Rudolf Fuchshofer,1 Ulrich Welge-Lüssen,2 Elke Lütjen-Drecoll,3 and Marco Birke3

1From the Department of Human Anatomy, University Regensburg, Regensburg, Germany; the 2Department of Ophthalmology, Maximilians-University, Munich, Germany; and the 3Department of Anatomy II, Friedrich Alexander University, Erlangen, Germany.

PURPOSE. To determine whether cells of the cribriform trabecular meshwork (TM) express basement membrane (BM) components similar to corneoscleral TM cells and to determine whether cribriform cells are connected to the elastic tendon net of the TM.

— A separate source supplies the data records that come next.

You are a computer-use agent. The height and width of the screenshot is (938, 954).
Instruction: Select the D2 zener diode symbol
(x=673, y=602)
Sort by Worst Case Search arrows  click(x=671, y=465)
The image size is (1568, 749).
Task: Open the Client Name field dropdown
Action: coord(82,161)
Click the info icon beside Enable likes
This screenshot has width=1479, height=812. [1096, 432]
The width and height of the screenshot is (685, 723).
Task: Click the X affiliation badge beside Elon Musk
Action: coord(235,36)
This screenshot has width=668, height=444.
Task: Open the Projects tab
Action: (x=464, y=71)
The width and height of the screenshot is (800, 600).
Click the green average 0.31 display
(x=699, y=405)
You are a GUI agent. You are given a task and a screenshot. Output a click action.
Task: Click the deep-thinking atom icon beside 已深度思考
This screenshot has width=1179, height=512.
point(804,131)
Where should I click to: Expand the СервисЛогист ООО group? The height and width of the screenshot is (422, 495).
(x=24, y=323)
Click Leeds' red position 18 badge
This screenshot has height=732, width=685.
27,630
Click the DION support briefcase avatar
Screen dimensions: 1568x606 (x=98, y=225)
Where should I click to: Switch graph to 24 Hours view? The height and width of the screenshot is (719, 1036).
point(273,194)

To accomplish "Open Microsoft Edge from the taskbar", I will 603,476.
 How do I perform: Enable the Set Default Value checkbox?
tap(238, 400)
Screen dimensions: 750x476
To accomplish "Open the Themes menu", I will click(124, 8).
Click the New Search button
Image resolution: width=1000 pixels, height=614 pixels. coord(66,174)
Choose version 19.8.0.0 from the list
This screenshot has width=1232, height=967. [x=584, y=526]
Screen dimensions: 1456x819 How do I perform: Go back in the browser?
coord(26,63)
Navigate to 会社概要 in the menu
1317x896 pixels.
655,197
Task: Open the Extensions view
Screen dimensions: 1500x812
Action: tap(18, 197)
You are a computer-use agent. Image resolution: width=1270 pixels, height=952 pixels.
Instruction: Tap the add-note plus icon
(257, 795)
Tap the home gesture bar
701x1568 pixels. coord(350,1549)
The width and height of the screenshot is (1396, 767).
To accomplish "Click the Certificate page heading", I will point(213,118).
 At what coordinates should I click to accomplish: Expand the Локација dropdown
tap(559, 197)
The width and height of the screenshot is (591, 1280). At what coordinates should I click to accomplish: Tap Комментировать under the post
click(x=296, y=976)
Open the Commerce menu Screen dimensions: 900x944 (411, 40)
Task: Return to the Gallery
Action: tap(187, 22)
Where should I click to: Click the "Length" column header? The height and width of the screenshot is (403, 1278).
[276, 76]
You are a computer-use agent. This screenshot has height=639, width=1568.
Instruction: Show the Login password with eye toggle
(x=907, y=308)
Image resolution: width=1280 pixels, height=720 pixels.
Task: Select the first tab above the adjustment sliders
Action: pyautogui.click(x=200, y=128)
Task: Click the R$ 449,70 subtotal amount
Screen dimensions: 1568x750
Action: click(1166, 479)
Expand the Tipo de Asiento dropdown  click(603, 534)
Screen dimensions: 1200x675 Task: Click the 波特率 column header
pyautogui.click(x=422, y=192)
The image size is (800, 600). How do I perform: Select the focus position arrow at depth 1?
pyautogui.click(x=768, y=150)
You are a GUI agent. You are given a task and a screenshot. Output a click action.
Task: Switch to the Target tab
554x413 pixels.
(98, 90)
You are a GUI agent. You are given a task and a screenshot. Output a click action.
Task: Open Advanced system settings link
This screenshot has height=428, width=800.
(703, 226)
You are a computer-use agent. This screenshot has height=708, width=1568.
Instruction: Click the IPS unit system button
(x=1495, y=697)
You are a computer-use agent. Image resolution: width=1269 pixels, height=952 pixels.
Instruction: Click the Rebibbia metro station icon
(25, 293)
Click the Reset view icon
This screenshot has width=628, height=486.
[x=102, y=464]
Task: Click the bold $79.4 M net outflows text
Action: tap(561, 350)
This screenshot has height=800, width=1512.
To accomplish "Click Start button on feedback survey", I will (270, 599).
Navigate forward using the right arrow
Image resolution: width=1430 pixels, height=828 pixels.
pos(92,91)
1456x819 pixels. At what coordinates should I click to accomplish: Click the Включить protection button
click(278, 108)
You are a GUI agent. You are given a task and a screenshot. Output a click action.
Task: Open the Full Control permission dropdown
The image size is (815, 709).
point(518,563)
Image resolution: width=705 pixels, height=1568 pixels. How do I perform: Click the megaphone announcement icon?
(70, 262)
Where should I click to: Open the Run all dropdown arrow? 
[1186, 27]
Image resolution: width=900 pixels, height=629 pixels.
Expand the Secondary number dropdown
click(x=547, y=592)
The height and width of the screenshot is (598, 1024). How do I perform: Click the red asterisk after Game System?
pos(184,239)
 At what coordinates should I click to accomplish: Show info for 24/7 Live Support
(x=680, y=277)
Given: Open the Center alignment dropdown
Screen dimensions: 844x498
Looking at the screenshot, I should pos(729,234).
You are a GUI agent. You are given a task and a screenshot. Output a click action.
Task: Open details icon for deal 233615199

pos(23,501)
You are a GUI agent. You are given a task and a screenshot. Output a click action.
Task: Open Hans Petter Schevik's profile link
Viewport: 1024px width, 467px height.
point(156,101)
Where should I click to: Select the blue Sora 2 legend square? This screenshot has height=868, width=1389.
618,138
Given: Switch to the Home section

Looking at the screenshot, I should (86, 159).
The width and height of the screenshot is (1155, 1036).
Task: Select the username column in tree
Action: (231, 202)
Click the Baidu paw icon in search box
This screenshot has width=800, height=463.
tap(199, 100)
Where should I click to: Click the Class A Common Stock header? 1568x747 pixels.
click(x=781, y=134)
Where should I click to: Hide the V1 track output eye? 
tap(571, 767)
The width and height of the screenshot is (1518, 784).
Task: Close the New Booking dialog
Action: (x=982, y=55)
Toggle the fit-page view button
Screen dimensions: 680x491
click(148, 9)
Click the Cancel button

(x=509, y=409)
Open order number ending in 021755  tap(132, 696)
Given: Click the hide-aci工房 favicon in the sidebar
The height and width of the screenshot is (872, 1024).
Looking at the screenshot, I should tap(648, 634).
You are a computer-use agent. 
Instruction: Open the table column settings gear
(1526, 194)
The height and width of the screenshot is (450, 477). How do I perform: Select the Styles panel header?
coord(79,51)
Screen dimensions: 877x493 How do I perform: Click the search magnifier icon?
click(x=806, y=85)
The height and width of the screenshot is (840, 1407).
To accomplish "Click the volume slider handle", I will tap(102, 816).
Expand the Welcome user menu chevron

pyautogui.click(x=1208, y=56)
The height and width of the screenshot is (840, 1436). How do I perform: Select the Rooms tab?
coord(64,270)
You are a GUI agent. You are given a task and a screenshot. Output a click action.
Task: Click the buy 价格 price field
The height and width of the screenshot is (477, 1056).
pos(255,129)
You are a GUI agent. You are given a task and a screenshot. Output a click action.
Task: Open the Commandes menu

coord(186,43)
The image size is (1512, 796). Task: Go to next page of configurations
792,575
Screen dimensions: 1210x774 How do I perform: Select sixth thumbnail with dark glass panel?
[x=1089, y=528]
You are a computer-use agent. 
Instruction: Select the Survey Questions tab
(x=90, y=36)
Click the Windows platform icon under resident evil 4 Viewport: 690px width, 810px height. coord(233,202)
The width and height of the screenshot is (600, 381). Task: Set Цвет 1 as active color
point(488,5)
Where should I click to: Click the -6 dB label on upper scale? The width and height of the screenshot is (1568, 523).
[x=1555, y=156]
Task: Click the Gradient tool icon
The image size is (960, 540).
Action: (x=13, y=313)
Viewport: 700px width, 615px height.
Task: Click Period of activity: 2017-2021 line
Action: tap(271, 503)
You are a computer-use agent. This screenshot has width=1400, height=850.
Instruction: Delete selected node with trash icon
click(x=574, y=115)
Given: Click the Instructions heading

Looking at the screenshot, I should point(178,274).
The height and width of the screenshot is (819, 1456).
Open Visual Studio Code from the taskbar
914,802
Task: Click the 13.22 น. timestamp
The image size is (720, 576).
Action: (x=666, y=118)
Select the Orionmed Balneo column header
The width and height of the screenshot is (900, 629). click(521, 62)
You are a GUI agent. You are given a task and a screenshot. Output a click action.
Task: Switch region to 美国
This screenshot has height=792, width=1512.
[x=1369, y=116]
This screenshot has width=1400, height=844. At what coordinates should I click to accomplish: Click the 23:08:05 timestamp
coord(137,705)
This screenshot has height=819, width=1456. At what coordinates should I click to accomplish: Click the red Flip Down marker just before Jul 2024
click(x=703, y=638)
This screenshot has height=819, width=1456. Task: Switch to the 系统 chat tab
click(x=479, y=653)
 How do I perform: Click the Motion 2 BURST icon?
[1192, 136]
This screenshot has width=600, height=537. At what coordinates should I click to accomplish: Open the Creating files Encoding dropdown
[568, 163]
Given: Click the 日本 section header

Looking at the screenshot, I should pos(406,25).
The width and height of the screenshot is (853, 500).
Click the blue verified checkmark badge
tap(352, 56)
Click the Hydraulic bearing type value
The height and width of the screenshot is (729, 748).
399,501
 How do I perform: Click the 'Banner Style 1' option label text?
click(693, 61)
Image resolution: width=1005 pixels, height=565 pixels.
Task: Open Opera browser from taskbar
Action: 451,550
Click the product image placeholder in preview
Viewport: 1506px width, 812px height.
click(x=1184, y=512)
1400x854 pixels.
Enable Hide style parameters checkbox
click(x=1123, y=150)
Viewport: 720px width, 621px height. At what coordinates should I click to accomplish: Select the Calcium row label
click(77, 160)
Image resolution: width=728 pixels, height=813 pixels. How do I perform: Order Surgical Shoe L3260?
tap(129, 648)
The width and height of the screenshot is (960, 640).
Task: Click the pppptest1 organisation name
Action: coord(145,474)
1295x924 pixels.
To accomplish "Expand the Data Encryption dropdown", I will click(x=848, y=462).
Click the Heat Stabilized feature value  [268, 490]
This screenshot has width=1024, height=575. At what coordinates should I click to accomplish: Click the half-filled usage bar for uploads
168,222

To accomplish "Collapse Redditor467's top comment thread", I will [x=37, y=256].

METHODS. TM cells of the corneoscleral and the cribriform regions were cultured from 10 eyes of 10 donors, aged 20 to 87 years. Cell types were classified by {alpha}-smooth muscle actin (smA), desmin, and {alpha}B-crystallin staining. Expression of collagen type IV (ColIV) chains {alpha}1 to 6; collagen type VIII (ColVIII) {alpha}1; laminin subunits {alpha}1 to 5, ß1 to 3, and {gamma}1 to 3; and nidogen 1 and 2 was tested in both cell types by semiquantitative RT-PCR (sqPCR). Expression of ColIV{alpha}2, ColVIII{alpha}1, laminin ß2, and nidogen 1 was quantified by Northern blot analysis. The response to transforming growth factor (TGF)-ß2 treatment was investigated. Serial tangential and sagittal TM sections of 16 eyes from 10 donors (aged 12–90 years) were used for electron- and immunoelectron microscopy.

RESULTS. Both TM cell types expressed ColIV chains {alpha}1, {alpha}2, {alpha}4, {alpha}5, and {alpha}6; ColVIII {alpha}1; laminin subunits {alpha}3, {alpha}4, ß1, ß2, ß3, {gamma}1, and {gamma}2; and nidogen 1, as determined by Northern blot analysis and sqPCR. ColIV {alpha}3; laminin subunits {alpha}1, {alpha}2, and {gamma}3; and nidogen 2 were not detectable by PCR. Responses to TGF-ß2 treatment did not differ between cell types. In vivo, all cribriform cells were in contact with ColIV containing BM material and were found to connect to the cribriform elastic network.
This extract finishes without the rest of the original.